§ **Action item A**
Answer these questions about the review of Fools Mass:
(i) By what century had the Feast of Fools become a burlesque of Christianity?
(ii) Which anniversary of Fools Mass does 2023 mark?
(iii) Who plays Koldo?
§ **Action item B**
Copy the part of the Fools Mass review from "2023 is the" to "anticipating the Service.", substituting "silk ribbons" for "satin ribbons".

Around The Town

Fools Mass – Unexpected Solace

By: Alix Cohen

The Trickster and The Fool are alive within all of us. The Fool is an archetype that holds universal wisdom, crosses mutable boundaries, and speaks truth in a way that is accessible to all. Through trust, relaxation, and improvisation, we discover a practice of service through the healing power of anarchy, laughter, and simplicity. Dzieci Theatre

By: Alix Cohen

The Trickster and The Fool are alive within all of us. The Fool is an archetype that holds universal wisdom, crosses mutable boundaries, and speaks truth in a way that is accessible to all. Through trust, relaxation, and improvisation, we discover a practice of service through the healing power of anarchy, laughter, and simplicity. Dzieci Theatre

Originating in the Middle Ages, the Feast of Fools elected a pope or bishop and satirized ecclesiastical ritual. In turnabout, people representing the poor, infirm and mad lead “festivities.” By the 13thcentury, these had become a burlesque of Christianity, but it wasn’t until three centuries later they were outlawed.

Photo by Jim Moore: Megan Bones, Amanda Miller, Andy Allis, Ryan Castalia, Justin Filpes (in back), Matt Mitler, Jesse Hathaway

2023 is the 25th anniversary of Dzieci’s interpretation, Fools Mass, performed in multiple churches each December. We’re at The Cathedral of St. John the Divine. Except for seating towards the very back, the edifice is wide open. “Divine Pathways,” an installation of satin ribbons, hangs down from the ceiling. I’m told dreams are written on those parts closest to the top. Slowly the maimed and confused venture forth, each in his/her own world, shy, curious, anticipating the Service.

Costumes reflect the painting of Bruegel the Elder. Ragged and dirty, with soot employed as make-up and the most artful mouthpieces of wrong teeth I’ve ever seen, characters gambol among the pillars, advance and retreat, make sounds attempting speech.

Waldek, a cripple (poignant Ryan Castalia), seems to be asking for alms or mercy. Young, bent Bete (Stephanie Regina) gallops and growls. Bearded Lilith (Andy Allis in a dress) skips, twirls, and giggles sweetly holding her skirt. We weave behind tall Orlando (Justin Filpes) until Emmanuel, an elder with a staff (Matt Mitler), querulously cautions that our leader is blind. Orlando seems to tap into something essential. Koldo, a big, high spirited man (Jesse Hathaway, exuding innocence) ringing the Mass bell is told he’s too early. “Why are there so many people?” someone mutters. There’s little spoken language.  

Photo by Nathan Tucker: Megan Bones (with spoon), Stephanie Regina (top), Justin Filpes (center bottom), Matt Mitler (with stick)

§ **Records shown**
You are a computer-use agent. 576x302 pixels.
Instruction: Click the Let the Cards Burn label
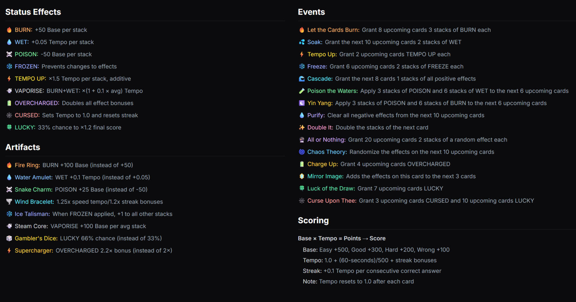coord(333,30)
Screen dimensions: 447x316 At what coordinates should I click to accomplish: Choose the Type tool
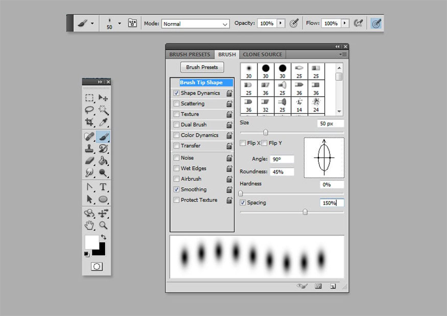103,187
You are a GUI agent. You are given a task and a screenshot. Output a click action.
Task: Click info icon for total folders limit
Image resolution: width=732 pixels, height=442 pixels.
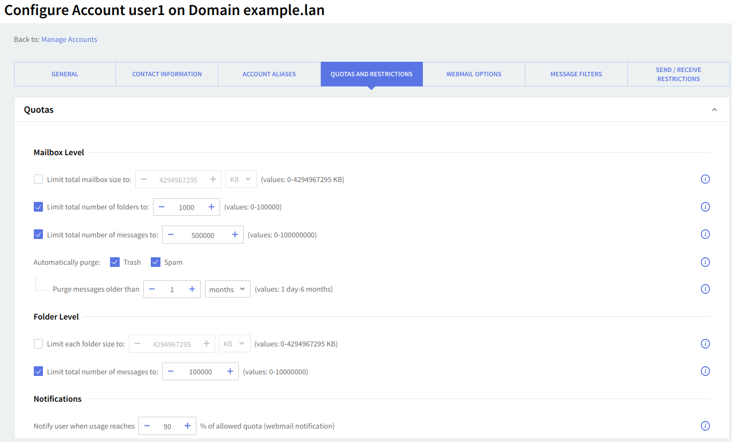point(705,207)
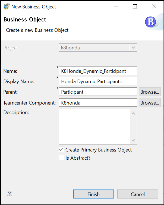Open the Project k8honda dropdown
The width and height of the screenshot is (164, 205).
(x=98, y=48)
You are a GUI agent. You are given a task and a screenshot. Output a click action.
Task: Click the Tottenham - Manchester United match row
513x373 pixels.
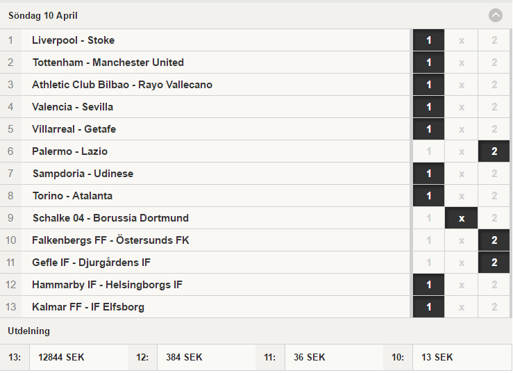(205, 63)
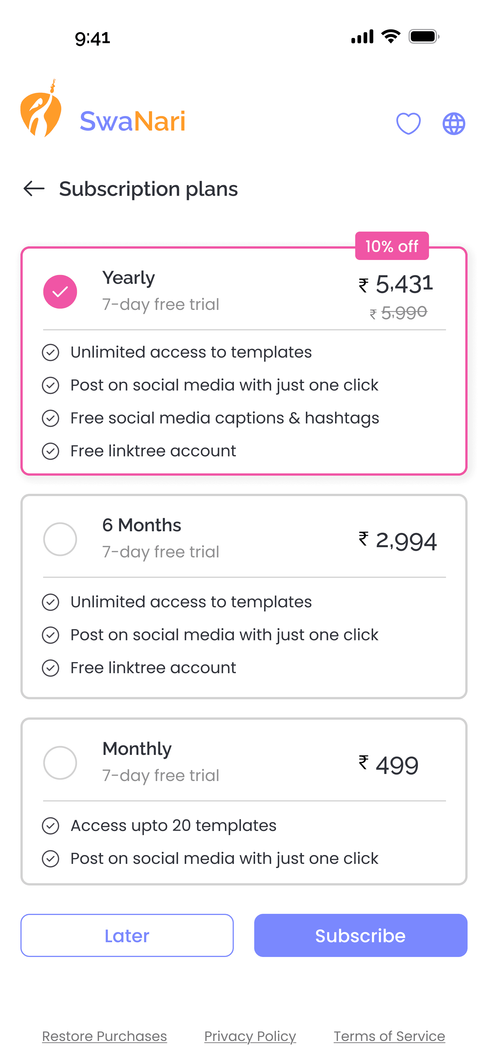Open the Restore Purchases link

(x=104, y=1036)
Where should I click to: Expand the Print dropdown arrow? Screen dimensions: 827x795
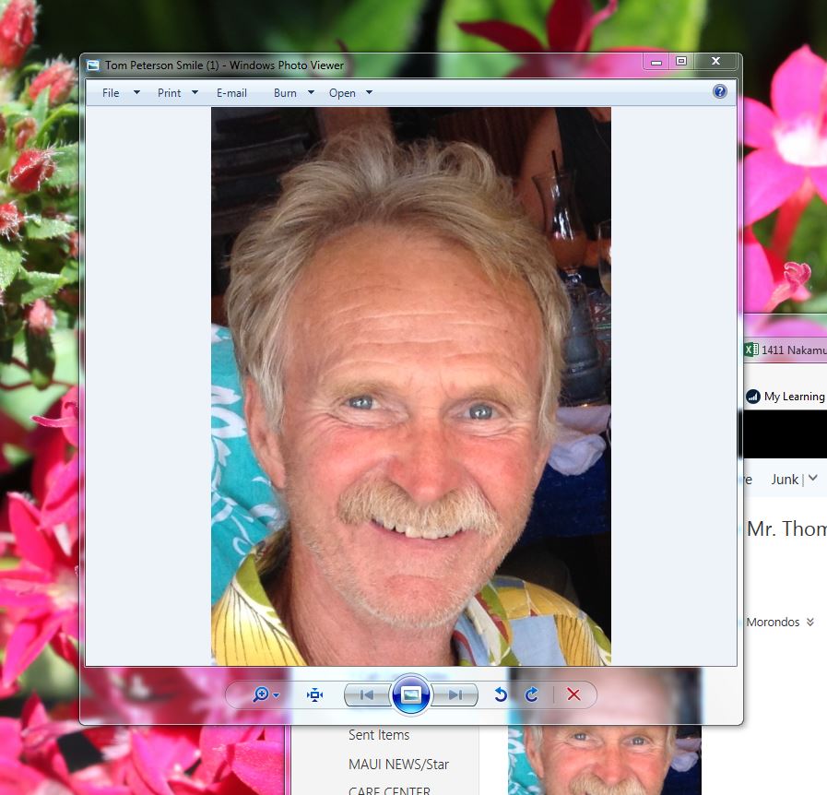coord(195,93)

§ **Exercise response A**
(i) The 13th century
(ii) The 25th anniversary
(iii) Jesse Hathaway

§ **Exercise response B**
2023 is the 25th anniversary of Dzieci’s interpretation, Fools Mass, performed in multiple churches each December. We’re at The Cathedral of St. John the Divine. Except for seating towards the very back, the edifice is wide open. “Divine Pathways,” an installation of silk ribbons, hangs down from the ceiling. I’m told dreams are written on those parts closest to the top. Slowly the maimed and confused venture forth, each in his/her own world, shy, curious, anticipating the Service.